━━ Provided records ━━

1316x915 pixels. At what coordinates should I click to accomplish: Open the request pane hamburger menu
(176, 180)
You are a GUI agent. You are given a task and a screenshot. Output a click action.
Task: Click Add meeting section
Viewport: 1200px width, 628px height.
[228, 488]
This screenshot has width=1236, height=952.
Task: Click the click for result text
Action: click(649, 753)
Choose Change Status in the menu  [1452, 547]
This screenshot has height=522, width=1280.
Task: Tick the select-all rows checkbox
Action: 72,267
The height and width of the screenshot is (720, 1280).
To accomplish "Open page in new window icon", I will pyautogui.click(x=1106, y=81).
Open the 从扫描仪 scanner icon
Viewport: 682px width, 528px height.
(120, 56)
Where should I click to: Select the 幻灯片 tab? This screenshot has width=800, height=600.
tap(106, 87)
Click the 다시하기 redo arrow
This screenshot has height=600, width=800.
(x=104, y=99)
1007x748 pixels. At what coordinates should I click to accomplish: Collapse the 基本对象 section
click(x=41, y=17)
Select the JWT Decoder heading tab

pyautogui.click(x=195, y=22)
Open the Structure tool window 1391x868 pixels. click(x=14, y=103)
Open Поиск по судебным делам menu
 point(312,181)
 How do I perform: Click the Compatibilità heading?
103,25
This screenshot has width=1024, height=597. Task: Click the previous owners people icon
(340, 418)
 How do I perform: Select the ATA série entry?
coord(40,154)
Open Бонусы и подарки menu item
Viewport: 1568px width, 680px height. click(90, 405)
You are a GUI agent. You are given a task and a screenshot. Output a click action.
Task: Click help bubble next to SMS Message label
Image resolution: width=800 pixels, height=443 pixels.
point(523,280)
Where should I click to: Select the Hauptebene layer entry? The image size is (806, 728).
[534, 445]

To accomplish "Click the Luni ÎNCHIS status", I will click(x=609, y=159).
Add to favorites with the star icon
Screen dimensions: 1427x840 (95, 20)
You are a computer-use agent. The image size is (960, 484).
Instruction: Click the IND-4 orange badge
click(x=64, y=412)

━━━

◆ Exercise details ◆
Put these rows into a JSON list of strings, one string per line and no blank lines, starting at the line containing "Open the 从扫描仪 scanner icon" and ending at the line containing "Screen dimensions: 1427x840 (95, 20)".

◆ Solution to this task ◆
[
  "Open the 从扫描仪 scanner icon",
  "Viewport: 682px width, 528px height.",
  "(120, 56)",
  "Where should I click to: Select the 幻灯片 tab? This screenshot has width=800, height=600.",
  "tap(106, 87)",
  "Click the 다시하기 redo arrow",
  "This screenshot has height=600, width=800.",
  "(x=104, y=99)",
  "1007x748 pixels. At what coordinates should I click to accomplish: Collapse the 基本对象 section",
  "click(x=41, y=17)",
  "Select the JWT Decoder heading tab",
  "pyautogui.click(x=195, y=22)",
  "Open the Structure tool window 1391x868 pixels. click(x=14, y=103)",
  "Open Поиск по судебным делам menu",
  " point(312,181)",
  " How do I perform: Click the Compatibilità heading?",
  "103,25",
  "This screenshot has width=1024, height=597. Task: Click the previous owners people icon",
  "(340, 418)",
  " How do I perform: Select the ATA série entry?",
  "coord(40,154)",
  "Open Бонусы и подарки menu item",
  "Viewport: 1568px width, 680px height. click(90, 405)",
  "You are a GUI agent. You are given a task and a screenshot. Output a click action.",
  "Task: Click help bubble next to SMS Message label",
  "Image resolution: width=800 pixels, height=443 pixels.",
  "point(523,280)",
  "Where should I click to: Select the Hauptebene layer entry? The image size is (806, 728).",
  "[534, 445]",
  "To accomplish \"Click the Luni ÎNCHIS status\", I will click(x=609, y=159).",
  "Add to favorites with the star icon",
  "Screen dimensions: 1427x840 (95, 20)"
]